THE COST: Many risk assessments contribute little to managing risks yet organizations invest heavily to develop and execute these assessments

Despite heavy investments in development and execution, risk assessments often contribute little to managing risks. Common issues include misalignment between risk assessment outputs and Front Line Unit senior leaders’ perspectives on their top risks, as well as difficulty in interpreting and using results from misaligned risk assessments to enable management to effectively prioritize and allocate resources. These shortcomings create real costs to the organization, including both direct financial losses and reputational, client, counterparty, and regulatory impacts.

CALL TO ACTION: Organizations need to rethink the risk assessment ecosystem

Despite the material costs of ineffective and misaligned risk assessments, we often find organizations stuck in the status quo, continuing to expand significant resources to complete risk assessments that provide limited value. Given the regulatory, financial, and non-financial costs, there is urgency for organizations to align risk assessments to deliver improved risk management and efficiencies.

WHAT GOOD LOOKS LIKE: Organizations need to deliver a more strategic risk assessment ecosystem

While there is no one-size-fits-all approach to designing a risk assessment, we have identified key principles to apply in the context of developing a strategic risk assessment ecosystem and designing effective individual risk assessments. Most importantly, risk assessments must be designed with a “customer centric approach.” The true test of effectiveness is that end users, across lines of defense, view the risk assessment as useful to enable of better risk management across the organization.
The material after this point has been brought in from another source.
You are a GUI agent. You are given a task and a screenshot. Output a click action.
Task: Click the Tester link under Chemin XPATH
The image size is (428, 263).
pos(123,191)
HOW TO DELIVER: Oliver Wyman’s tried and tested approach to align risk assessments

Oliver Wyman has been supporting organizations to both reimagine the strategic risk assessment ecosystem and redesign individual risk assessments. We believe that a measured and carefully designed approach is critical to maximize the likelihood of successfully aligning assessments, given the large number of involved and impacted stakeholders. We have designed, applied, and refined a tried and tested seven step approach that has successfully delivered risk assessment alignment for a range of complex institutions.

CONCLUSION: THE BENEFITS OF RISK ASSESSMENT ALIGNMENT

We believe that there is urgency for organizations to begin the journey to aligning their risk assessments and achieving a strategic risk assessment ecosystem. The costs of misaligned and ineffective risk assessments are significant, and pose material regulatory risk. Through aligning risk assessments, organizations can better manage and mitigate the key risks they face and achieve operational efficiencies. As organizations begin this journey, it is critical to employ a well-structured, tried and tested approach to maximize the likelihood of success and protect against negative outcomes.